> Set problem 1:
Return each line of the records that contains the string "Where".

Conda Packages

Building Conda Packages

A package system for anything…

Wheels vs. Conda packages

Wheels Conda packages
Employed by pip, blessed by PyPA Foundation of Anaconda ecosystem
Used by any python installation Used by conda python installations
Mostly specific to Python ecosystem General purpose (any ecosystem)
Good mechanism for specifying range of python compatibility Primitive support for multiple python versions (noarch)
Depends on static linking or other system package managers to provide core libraries Can bundle core system-level shared libraries as packages, and resolve dependencies

Introducing conda-build

  • Orchestrates environment creation, activation, and build/test processes

  • Can build conda packages and/or wheels

  • Separate project from conda, but very tightly integrated

  • Open-source, actively developed:

    https://github.com/conda/conda-build

Excercise: let’s use conda-build

conda install conda-build
  • Windows only:
conda install m2-patch posix
  • All platforms:
cd python-packaging-tutorial/conda_build_recipes
conda build 01_minimum

What happened?

  • Templates filled in, recipe interpreted
  • Build environment created (isolated)
  • Build script run
  • New files in build environment bundled into package
  • Test environment created (isolated)
  • Tests run on new package
  • cleanup

Obtaining recipes

Anaconda Recipes

  • https://github.com/AnacondaRecipes
  • Official recipes that Anaconda uses for building packages
  • Since Anaconda 5.0, forked from conda-forge recipes.
  • Intended to be compatible with conda-forge long-term
  • Presently, ahead of conda-forge on use of conda-build 3 features

Conda-forge

_images/conda-forge.png

https://conda-forge.org

  • https://conda-forge.org
  • Numfocus-affiliated community organization made up of volunteers
  • One github repository per recipe
    • Fine granularity over permissions
  • Heavy use of automation for building, deploying, and updating recipes
  • Free builds on public CI services (TravisCI, CircleCI, Appveyor)

> Set problem 2:
List every command line that the text on Conda packages shows in its conda-build exercise.

> Provided records:
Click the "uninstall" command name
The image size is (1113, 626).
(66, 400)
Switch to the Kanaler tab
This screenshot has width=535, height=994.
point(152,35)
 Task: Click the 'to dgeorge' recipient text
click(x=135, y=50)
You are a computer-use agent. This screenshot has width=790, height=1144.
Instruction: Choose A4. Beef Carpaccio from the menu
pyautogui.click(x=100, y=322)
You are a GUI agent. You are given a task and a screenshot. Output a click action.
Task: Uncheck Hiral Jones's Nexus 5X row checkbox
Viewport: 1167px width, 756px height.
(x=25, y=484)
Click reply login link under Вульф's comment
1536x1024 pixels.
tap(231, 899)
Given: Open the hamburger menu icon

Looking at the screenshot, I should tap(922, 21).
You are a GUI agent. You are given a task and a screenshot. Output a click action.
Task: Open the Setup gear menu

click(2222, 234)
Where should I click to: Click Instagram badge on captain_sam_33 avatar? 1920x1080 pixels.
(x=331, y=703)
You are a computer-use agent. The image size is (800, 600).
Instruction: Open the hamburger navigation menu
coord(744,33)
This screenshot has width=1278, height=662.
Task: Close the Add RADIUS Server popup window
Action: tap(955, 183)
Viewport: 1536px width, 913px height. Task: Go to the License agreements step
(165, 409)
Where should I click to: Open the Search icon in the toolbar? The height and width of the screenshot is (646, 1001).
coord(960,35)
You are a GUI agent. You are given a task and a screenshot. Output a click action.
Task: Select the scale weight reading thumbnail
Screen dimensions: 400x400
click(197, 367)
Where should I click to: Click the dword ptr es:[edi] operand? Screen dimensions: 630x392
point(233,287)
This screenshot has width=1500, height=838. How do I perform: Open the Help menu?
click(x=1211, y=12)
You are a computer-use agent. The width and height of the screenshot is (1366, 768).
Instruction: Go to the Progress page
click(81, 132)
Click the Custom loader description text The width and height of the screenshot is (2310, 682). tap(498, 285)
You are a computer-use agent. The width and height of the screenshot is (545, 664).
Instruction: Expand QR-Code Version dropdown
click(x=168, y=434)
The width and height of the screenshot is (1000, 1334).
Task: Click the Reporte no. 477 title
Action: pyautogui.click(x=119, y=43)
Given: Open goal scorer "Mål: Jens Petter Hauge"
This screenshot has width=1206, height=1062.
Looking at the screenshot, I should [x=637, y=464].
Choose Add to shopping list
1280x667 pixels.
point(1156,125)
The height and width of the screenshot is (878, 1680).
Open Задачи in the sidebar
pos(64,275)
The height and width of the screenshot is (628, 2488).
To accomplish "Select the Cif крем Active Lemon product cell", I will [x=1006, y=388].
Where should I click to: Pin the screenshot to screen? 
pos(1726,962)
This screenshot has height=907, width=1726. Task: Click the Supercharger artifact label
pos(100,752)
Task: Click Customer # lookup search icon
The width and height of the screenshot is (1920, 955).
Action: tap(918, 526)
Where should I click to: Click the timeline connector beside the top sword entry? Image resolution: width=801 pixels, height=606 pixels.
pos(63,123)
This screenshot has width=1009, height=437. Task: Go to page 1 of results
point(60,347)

> Expected output 1:
Where should I click to: Click Instagram badge on captain_sam_33 avatar? 1920x1080 pixels.
Where should I click to: Open the Search icon in the toolbar? The height and width of the screenshot is (646, 1001).
Where should I click to: Click the dword ptr es:[edi] operand? Screen dimensions: 630x392
Where should I click to: Pin the screenshot to screen? 
Where should I click to: Click the timeline connector beside the top sword entry? Image resolution: width=801 pixels, height=606 pixels.

> Expected output 2:
conda install conda-build
conda install m2-patch posix
cd python-packaging-tutorial/conda_build_recipes
conda build 01_minimum